▶ **ASSIGNMENT**
The response must consist of every record, restated word for word.

▶ **RECORDS FOR THE EXERCISE**

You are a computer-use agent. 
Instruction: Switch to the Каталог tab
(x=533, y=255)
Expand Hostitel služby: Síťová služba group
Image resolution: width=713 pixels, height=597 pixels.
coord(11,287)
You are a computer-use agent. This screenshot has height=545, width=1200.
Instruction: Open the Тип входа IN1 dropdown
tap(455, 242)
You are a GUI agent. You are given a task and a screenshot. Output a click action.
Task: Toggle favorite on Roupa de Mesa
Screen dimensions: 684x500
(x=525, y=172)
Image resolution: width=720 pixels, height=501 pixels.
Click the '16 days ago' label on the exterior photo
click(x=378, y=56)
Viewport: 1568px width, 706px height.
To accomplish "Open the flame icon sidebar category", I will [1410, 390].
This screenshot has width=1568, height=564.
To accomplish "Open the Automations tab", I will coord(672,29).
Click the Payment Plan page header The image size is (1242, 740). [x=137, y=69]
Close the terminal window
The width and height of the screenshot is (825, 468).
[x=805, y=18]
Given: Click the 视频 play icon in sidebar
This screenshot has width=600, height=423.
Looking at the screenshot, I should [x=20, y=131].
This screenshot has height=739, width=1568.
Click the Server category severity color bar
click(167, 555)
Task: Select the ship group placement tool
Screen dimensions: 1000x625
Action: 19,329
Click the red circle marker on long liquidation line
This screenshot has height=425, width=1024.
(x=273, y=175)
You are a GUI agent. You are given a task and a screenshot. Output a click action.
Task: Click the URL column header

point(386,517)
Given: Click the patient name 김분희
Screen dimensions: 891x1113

▶ **EXERCISE RESPONSE**
You are a computer-use agent. 
Instruction: Switch to the Каталог tab
(x=533, y=255)
Expand Hostitel služby: Síťová služba group
Image resolution: width=713 pixels, height=597 pixels.
coord(11,287)
You are a computer-use agent. This screenshot has height=545, width=1200.
Instruction: Open the Тип входа IN1 dropdown
tap(455, 242)
You are a GUI agent. You are given a task and a screenshot. Output a click action.
Task: Toggle favorite on Roupa de Mesa
Screen dimensions: 684x500
(x=525, y=172)
Image resolution: width=720 pixels, height=501 pixels.
Click the '16 days ago' label on the exterior photo
click(x=378, y=56)
Viewport: 1568px width, 706px height.
To accomplish "Open the flame icon sidebar category", I will [1410, 390].
This screenshot has width=1568, height=564.
To accomplish "Open the Automations tab", I will coord(672,29).
Click the Payment Plan page header The image size is (1242, 740). [x=137, y=69]
Close the terminal window
The width and height of the screenshot is (825, 468).
[x=805, y=18]
Given: Click the 视频 play icon in sidebar
This screenshot has width=600, height=423.
Looking at the screenshot, I should [x=20, y=131].
This screenshot has height=739, width=1568.
Click the Server category severity color bar
click(167, 555)
Task: Select the ship group placement tool
Screen dimensions: 1000x625
Action: 19,329
Click the red circle marker on long liquidation line
This screenshot has height=425, width=1024.
(x=273, y=175)
You are a GUI agent. You are given a task and a screenshot. Output a click action.
Task: Click the URL column header

point(386,517)
Given: Click the patient name 김분희
Screen dimensions: 891x1113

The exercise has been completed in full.